İletişim Başkanlığı, "PKK'lısınız." "Hepiniz Apocusunuz." bize 2023 kampanyasında montajlarla İletişim Başkanlığı bunu söyledi. Hesap sordunuz mu? Hayır. Şimdi ben size desem ki: Siz PKK'lısınız, Apocusunuz. Yakışık alır mı? Almaz. Peki, niye bize söylerken yakışık alıyor? Onu yapan arkadaşla ilgili niye soruşturma açmadınız? Şimdi, bakın efendim, eşitsizlik, adaletsizlik öfkeyi doğurur ve adalet bekleyenlerin sürekli bekleyeceğine dair bir garantiniz yoktur. O nedenle, adaleti sağlayıp rehabilite etmek zorundasınız. Adalet yoksa rehabilitasyon yoktur.
Topkapı Sarayının düzenlemelerinden çok büyük, tarihe dair ne yapıyorsanız... Ama efendim, insan, greyderi, vinci o muhteşem yapıların içine sokar mı? O fotoğraflar orta yerde dururken "Hayır, sokmadık." der mi?
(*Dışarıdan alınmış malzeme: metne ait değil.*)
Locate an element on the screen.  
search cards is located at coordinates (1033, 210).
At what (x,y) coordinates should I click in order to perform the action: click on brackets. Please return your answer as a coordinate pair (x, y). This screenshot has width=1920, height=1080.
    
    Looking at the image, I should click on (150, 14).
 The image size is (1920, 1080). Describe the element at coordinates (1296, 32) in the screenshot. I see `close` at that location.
Soruşturma açmak...
Peki, çok teşekkür ediyorum, sağ olun.
(Mikrofon otomatik cihaz tarafından kapatıldı)
BAŞKAN MEHMET MUŞ - Evet, Topkapı Sarayı değildi, Ayasofya'ydı, vinç Ayasofya'daydı.
AHMET TUNCAY ÖZKAN (İzmir) - Ayasofya. Hayır, hayır, Topkayı Sarayıyla ilgili düzenlemeler yapmışlar, ona teşekkür ettim ama süre kalmayınca Ayasofya'yı söyleyemedim.
Teşekkür ediyorum.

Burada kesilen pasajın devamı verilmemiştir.